Exercise directions =>
Please copy every one of the entries below word for word, keeping each line unchanged.

[Start of Records provided]

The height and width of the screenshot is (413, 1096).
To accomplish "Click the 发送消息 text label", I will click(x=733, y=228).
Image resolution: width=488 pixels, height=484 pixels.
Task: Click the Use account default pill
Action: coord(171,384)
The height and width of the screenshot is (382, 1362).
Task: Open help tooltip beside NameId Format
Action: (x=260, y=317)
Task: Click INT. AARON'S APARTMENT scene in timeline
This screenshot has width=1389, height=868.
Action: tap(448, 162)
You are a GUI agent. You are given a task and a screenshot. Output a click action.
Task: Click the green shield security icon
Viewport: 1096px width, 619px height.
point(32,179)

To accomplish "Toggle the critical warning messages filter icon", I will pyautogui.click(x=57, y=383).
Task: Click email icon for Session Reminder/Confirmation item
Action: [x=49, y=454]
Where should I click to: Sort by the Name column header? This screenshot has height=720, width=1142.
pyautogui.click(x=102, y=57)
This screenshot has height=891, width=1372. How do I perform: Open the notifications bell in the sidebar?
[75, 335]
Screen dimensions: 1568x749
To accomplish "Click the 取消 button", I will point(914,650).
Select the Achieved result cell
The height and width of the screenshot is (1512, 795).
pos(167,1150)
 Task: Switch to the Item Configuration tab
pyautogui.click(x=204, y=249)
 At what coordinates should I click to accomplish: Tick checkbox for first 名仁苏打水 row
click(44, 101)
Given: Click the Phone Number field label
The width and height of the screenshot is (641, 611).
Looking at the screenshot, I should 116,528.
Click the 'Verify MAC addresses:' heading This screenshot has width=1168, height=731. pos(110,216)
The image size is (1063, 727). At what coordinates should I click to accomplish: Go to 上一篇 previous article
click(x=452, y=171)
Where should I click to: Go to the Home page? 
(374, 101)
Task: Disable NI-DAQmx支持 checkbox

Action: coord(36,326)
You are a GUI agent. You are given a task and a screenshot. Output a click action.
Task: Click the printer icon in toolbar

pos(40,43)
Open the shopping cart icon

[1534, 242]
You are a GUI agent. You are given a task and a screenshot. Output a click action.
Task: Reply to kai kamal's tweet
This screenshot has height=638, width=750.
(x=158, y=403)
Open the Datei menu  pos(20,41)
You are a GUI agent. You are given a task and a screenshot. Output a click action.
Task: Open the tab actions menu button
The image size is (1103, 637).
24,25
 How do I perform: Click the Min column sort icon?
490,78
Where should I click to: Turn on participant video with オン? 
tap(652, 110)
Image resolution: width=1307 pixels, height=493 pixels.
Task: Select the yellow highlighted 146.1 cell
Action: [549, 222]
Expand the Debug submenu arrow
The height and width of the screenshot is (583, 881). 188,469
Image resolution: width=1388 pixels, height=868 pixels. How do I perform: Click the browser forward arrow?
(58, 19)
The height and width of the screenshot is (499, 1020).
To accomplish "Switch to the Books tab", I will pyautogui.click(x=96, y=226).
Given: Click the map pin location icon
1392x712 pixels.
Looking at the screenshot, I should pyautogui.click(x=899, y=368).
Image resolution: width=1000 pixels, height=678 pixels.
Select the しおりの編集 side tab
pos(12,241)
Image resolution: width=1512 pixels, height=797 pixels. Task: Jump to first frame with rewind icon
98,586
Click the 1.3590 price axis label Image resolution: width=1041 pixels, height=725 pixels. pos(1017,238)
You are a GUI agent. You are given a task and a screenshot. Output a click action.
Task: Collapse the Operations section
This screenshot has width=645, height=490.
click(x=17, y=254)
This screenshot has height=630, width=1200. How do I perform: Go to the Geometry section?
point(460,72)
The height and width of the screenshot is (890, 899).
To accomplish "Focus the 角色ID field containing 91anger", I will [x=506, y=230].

[End of Records provided]

Problem solution =>
The height and width of the screenshot is (413, 1096).
To accomplish "Click the 发送消息 text label", I will click(x=733, y=228).
Image resolution: width=488 pixels, height=484 pixels.
Task: Click the Use account default pill
Action: coord(171,384)
The height and width of the screenshot is (382, 1362).
Task: Open help tooltip beside NameId Format
Action: (x=260, y=317)
Task: Click INT. AARON'S APARTMENT scene in timeline
This screenshot has width=1389, height=868.
Action: tap(448, 162)
You are a GUI agent. You are given a task and a screenshot. Output a click action.
Task: Click the green shield security icon
Viewport: 1096px width, 619px height.
point(32,179)

To accomplish "Toggle the critical warning messages filter icon", I will pyautogui.click(x=57, y=383).
Task: Click email icon for Session Reminder/Confirmation item
Action: [x=49, y=454]
Where should I click to: Sort by the Name column header? This screenshot has height=720, width=1142.
pyautogui.click(x=102, y=57)
This screenshot has height=891, width=1372. How do I perform: Open the notifications bell in the sidebar?
[75, 335]
Screen dimensions: 1568x749
To accomplish "Click the 取消 button", I will point(914,650).
Select the Achieved result cell
The height and width of the screenshot is (1512, 795).
pos(167,1150)
 Task: Switch to the Item Configuration tab
pyautogui.click(x=204, y=249)
 At what coordinates should I click to accomplish: Tick checkbox for first 名仁苏打水 row
click(44, 101)
Given: Click the Phone Number field label
The width and height of the screenshot is (641, 611).
Looking at the screenshot, I should 116,528.
Click the 'Verify MAC addresses:' heading This screenshot has width=1168, height=731. pos(110,216)
The image size is (1063, 727). At what coordinates should I click to accomplish: Go to 上一篇 previous article
click(x=452, y=171)
Where should I click to: Go to the Home page? 
(374, 101)
Task: Disable NI-DAQmx支持 checkbox

Action: coord(36,326)
You are a GUI agent. You are given a task and a screenshot. Output a click action.
Task: Click the printer icon in toolbar

pos(40,43)
Open the shopping cart icon

[1534, 242]
You are a GUI agent. You are given a task and a screenshot. Output a click action.
Task: Reply to kai kamal's tweet
This screenshot has height=638, width=750.
(x=158, y=403)
Open the Datei menu  pos(20,41)
You are a GUI agent. You are given a task and a screenshot. Output a click action.
Task: Open the tab actions menu button
The image size is (1103, 637).
24,25
 How do I perform: Click the Min column sort icon?
490,78
Where should I click to: Turn on participant video with オン? 
tap(652, 110)
Image resolution: width=1307 pixels, height=493 pixels.
Task: Select the yellow highlighted 146.1 cell
Action: [549, 222]
Expand the Debug submenu arrow
The height and width of the screenshot is (583, 881). 188,469
Image resolution: width=1388 pixels, height=868 pixels. How do I perform: Click the browser forward arrow?
(58, 19)
The height and width of the screenshot is (499, 1020).
To accomplish "Switch to the Books tab", I will pyautogui.click(x=96, y=226).
Given: Click the map pin location icon
1392x712 pixels.
Looking at the screenshot, I should pyautogui.click(x=899, y=368).
Image resolution: width=1000 pixels, height=678 pixels.
Select the しおりの編集 side tab
pos(12,241)
Image resolution: width=1512 pixels, height=797 pixels. Task: Jump to first frame with rewind icon
98,586
Click the 1.3590 price axis label Image resolution: width=1041 pixels, height=725 pixels. pos(1017,238)
You are a GUI agent. You are given a task and a screenshot. Output a click action.
Task: Collapse the Operations section
This screenshot has width=645, height=490.
click(x=17, y=254)
This screenshot has height=630, width=1200. How do I perform: Go to the Geometry section?
point(460,72)
The height and width of the screenshot is (890, 899).
To accomplish "Focus the 角色ID field containing 91anger", I will [x=506, y=230].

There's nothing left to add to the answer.